Instructions for the task - Among the entries below, copy only the span from the line containing "This screenshot has width=415, height=273." through the line containing "Task: Click the +3000 odds value". Do so exactly, and skip the pictures.

(Information provided begins)

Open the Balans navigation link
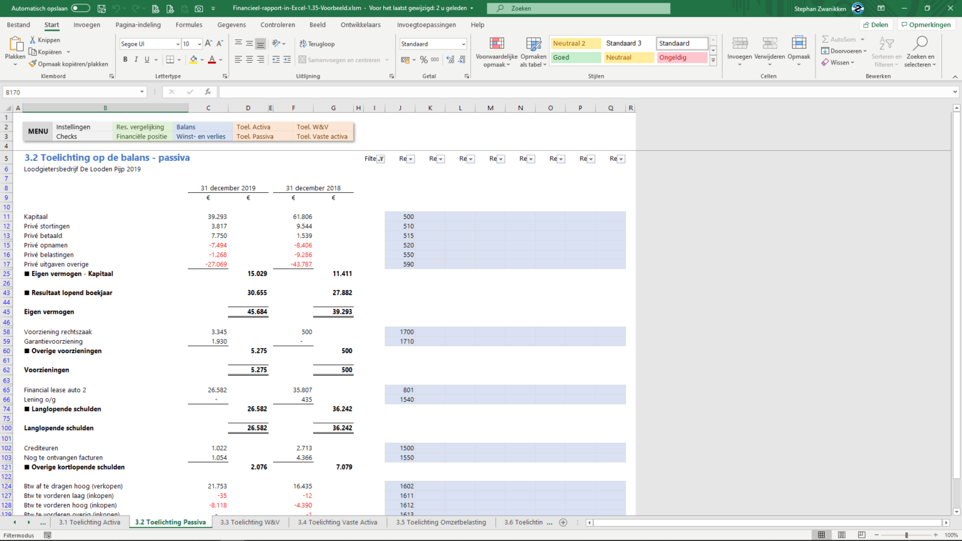The image size is (962, 541). [186, 126]
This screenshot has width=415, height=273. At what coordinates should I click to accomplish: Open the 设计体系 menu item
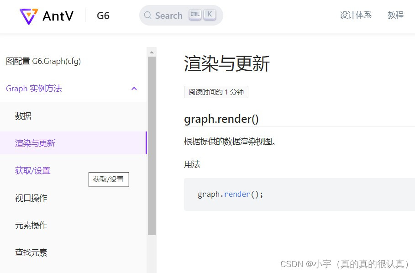(356, 15)
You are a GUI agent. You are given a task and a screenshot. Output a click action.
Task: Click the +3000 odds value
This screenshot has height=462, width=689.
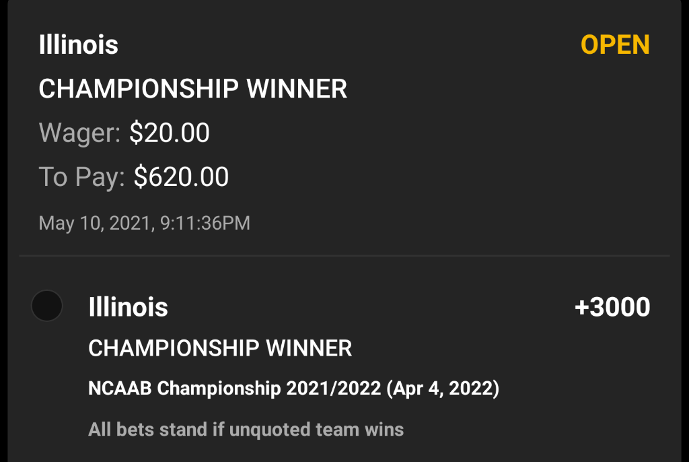click(x=612, y=307)

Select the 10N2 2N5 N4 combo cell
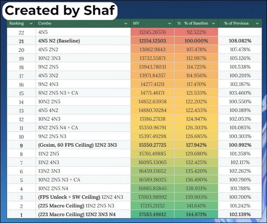point(83,188)
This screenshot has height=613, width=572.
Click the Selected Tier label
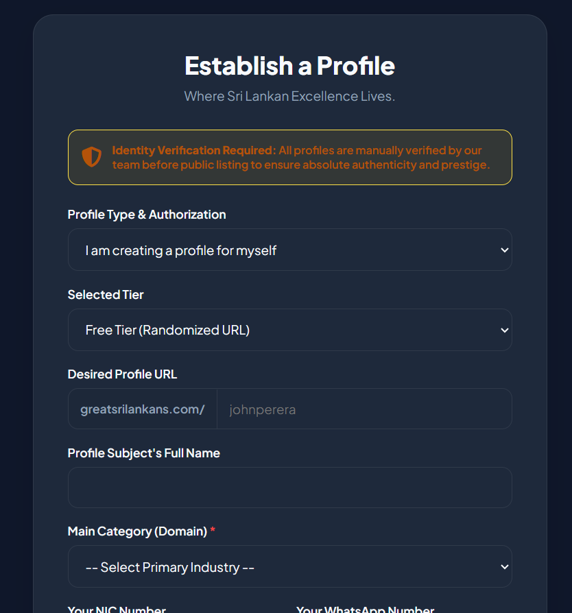(106, 295)
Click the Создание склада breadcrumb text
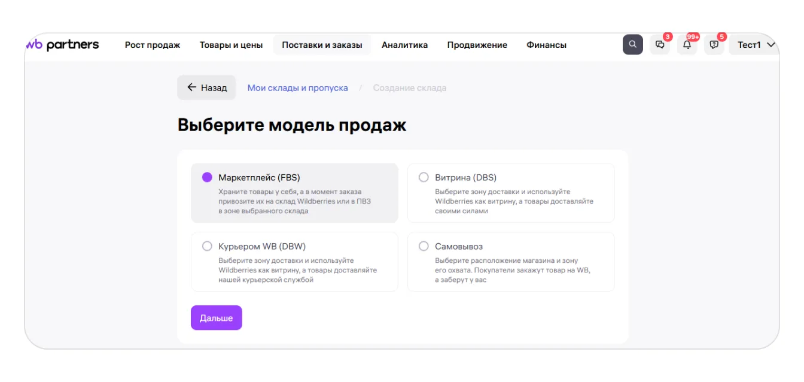Image resolution: width=804 pixels, height=382 pixels. pyautogui.click(x=409, y=88)
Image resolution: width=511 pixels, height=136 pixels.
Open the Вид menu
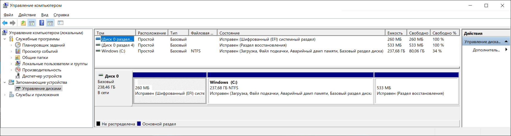point(45,15)
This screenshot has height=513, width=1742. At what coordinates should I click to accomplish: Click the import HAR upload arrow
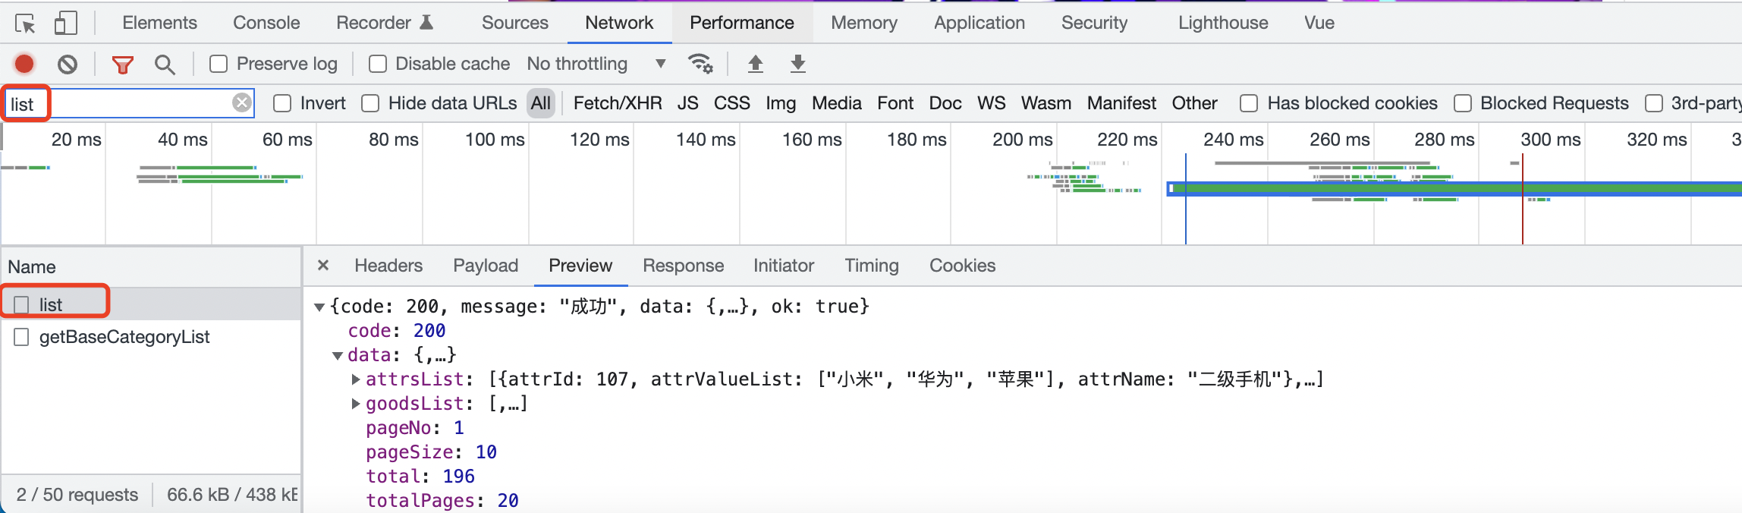point(755,64)
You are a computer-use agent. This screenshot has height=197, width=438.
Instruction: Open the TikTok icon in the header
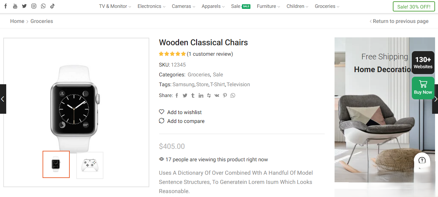(52, 6)
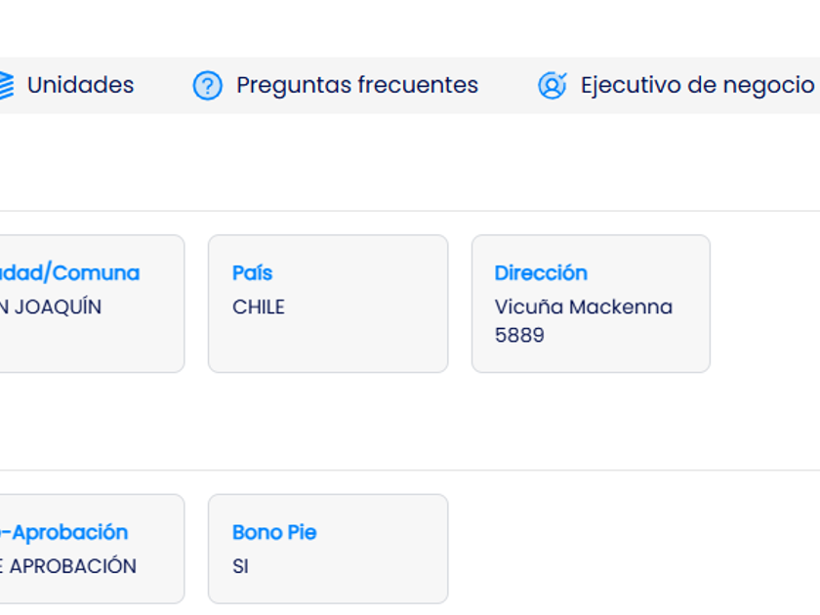Click the Dirección heading
820x615 pixels.
[541, 273]
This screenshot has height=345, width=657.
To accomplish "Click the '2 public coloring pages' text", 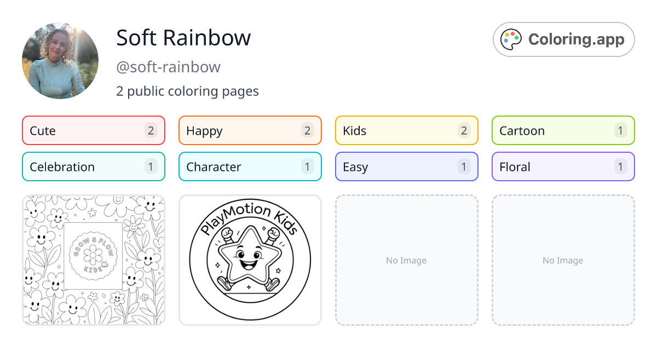I will click(187, 91).
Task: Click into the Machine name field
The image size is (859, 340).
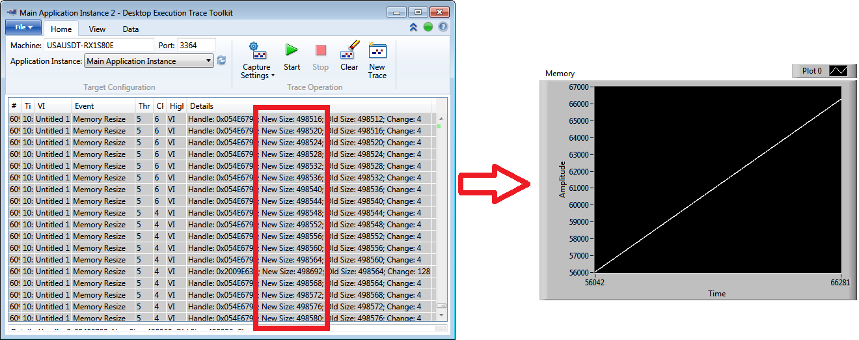Action: point(99,45)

(Information provided ends)

Exercise response -
This screenshot has width=415, height=273. At what coordinates should I click to accomplish: Open the 设计体系 menu item
(356, 15)
You are a GUI agent. You are given a task and a screenshot. Output a click action.
Task: Click the +3000 odds value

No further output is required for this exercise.